Lawyers for Ehud Olmert say they have discredited the evidence of Morris Talansky after, revealing apparent inconsistencies in his story.

Mr Talansky, a US businessman, has said cash he gave to Mr Olmert in envelopes in 2006 may have been used to buy luxury items.

Mr Olmert denies all wrongdoing, but says he will resign if he is charged.

The scandal, one of six corruption investigations Mr Olmert has faced during his time in office, has sparked widespread calls for his resignation.

His Kadima party has agreed to hold leadership elections in September as part of a deal to avert a threat by Labour leader Ehud Barak to pull out of the ruling coalition.

A number of apparent inconsistencies in Mr Talansky's story have emerged as Mr Olmert's lawyers have cross-examined him over the past five days.
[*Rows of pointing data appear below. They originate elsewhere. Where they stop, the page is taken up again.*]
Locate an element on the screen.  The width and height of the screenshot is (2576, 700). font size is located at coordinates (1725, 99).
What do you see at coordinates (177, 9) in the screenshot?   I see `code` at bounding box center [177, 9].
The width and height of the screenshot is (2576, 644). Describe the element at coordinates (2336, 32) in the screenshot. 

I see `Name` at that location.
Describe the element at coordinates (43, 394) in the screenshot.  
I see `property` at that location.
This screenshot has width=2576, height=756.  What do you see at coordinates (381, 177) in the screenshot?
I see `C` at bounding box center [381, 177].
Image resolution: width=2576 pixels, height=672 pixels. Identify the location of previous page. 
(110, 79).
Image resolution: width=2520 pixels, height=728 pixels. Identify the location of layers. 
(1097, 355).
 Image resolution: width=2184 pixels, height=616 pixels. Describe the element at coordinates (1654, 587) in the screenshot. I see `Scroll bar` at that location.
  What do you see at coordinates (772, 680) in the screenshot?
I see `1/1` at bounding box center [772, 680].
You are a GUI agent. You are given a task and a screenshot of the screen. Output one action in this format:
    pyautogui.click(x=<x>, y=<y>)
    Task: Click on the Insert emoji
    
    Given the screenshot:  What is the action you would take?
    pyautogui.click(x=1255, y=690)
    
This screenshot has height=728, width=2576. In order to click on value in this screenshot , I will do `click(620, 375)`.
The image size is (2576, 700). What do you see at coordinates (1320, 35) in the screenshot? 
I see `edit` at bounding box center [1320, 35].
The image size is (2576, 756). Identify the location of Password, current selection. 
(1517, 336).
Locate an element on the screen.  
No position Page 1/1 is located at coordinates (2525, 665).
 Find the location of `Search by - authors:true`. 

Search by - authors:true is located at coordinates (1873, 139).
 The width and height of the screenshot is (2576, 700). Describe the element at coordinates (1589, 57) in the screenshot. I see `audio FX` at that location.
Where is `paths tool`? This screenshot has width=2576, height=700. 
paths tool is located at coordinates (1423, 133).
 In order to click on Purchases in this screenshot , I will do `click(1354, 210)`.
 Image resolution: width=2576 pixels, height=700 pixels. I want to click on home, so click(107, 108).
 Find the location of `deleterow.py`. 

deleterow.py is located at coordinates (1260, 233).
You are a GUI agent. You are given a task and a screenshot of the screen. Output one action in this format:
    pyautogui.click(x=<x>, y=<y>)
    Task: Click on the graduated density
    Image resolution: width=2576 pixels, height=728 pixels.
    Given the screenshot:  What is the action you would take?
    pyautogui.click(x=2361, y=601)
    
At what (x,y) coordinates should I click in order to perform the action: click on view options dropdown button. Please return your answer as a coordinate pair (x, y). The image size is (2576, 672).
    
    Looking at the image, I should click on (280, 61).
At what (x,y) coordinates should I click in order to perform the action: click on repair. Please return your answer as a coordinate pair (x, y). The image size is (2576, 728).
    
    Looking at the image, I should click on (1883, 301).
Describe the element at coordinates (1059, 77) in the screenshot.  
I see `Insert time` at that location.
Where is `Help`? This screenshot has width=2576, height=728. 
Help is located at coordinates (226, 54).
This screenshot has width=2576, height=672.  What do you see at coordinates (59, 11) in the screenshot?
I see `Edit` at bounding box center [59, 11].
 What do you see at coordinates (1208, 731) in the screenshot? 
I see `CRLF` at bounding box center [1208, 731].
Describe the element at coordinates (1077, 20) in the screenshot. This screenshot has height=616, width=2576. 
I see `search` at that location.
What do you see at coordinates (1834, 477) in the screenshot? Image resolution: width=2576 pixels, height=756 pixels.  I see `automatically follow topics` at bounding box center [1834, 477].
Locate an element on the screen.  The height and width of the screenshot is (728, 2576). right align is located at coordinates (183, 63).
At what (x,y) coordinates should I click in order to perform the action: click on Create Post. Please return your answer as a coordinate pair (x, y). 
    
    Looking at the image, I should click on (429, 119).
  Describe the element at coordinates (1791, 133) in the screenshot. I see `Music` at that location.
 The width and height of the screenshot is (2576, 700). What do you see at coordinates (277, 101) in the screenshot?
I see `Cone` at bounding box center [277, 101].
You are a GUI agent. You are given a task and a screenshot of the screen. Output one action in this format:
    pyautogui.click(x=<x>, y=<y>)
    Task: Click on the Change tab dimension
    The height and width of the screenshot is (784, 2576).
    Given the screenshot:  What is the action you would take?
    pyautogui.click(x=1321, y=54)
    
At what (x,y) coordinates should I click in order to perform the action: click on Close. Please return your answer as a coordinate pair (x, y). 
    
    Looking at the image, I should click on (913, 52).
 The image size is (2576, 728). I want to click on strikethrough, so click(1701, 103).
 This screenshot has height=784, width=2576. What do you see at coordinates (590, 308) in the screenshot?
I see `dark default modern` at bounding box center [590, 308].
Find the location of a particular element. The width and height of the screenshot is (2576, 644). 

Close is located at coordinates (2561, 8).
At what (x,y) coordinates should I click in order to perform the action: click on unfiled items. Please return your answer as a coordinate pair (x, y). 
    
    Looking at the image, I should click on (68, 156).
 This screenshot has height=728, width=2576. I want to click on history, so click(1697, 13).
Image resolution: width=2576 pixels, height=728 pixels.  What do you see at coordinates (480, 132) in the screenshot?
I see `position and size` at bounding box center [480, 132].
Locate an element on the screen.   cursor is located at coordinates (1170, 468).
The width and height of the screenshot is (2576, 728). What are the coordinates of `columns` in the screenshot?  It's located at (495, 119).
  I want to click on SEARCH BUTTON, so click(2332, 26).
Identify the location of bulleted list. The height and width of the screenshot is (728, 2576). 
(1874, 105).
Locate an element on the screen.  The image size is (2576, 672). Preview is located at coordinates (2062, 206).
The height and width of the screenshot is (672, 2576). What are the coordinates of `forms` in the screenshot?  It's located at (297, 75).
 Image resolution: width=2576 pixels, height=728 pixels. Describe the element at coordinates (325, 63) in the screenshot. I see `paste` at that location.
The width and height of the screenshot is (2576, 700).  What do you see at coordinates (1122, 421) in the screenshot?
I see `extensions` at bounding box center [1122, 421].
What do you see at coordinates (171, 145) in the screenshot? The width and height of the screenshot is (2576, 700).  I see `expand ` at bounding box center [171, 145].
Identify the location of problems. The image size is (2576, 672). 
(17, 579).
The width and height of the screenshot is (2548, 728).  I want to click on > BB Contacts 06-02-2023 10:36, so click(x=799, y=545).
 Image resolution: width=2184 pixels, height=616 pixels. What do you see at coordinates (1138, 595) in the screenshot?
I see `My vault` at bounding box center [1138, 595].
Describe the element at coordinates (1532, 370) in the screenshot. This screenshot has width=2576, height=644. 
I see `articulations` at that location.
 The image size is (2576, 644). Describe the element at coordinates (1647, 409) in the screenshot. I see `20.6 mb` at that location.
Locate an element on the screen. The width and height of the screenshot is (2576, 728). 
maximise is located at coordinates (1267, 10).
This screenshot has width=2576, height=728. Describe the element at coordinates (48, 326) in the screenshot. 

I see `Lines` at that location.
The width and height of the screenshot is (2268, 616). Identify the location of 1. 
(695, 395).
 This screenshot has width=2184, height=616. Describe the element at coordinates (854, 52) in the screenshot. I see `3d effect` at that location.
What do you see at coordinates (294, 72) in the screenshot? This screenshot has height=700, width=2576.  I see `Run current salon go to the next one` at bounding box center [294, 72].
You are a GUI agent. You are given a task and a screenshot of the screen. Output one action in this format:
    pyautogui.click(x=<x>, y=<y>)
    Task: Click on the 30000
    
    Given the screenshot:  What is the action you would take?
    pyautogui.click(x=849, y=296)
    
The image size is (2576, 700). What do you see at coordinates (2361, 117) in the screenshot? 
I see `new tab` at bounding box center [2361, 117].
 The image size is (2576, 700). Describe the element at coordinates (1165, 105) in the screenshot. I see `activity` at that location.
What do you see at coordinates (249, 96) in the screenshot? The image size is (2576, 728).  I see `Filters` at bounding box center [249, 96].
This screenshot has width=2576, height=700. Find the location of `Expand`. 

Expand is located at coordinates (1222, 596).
Mr Olmert's lawyer, Eli Zohar, told Israeli newspaper Yediot Ahranot the process had turned his initial statement to Israeli prosecutors in May into "a joke".

Mr Talansky, 75, has said on several occasions that he did not remember details , but maintains that his overall story is accurate.

Speaking to investigators in May, Mr Talansky testified that he gave hundreds of thousands of dollars in envelopes full of cash to Mr Olmert, but said he did not seek or receive any favours in return.

Israeli Prime Minister Ehud Olmert

Mr Talansky has said some of the money was used for expensive personal items, and funds intended as loans were never repaid.

Mr Olmert has said the funds were used legally for election campaigns.

Earlier this month, police said they were also investigating whether Mr Olmert had committed fraud by seeking "duplicate funding for his trips abroad from public bodies".

The Haaretz newspaper quoted sources familiar with the investigation as saying the case would "probably result in am indictment".

Mr Olmert has not been charged with any offences.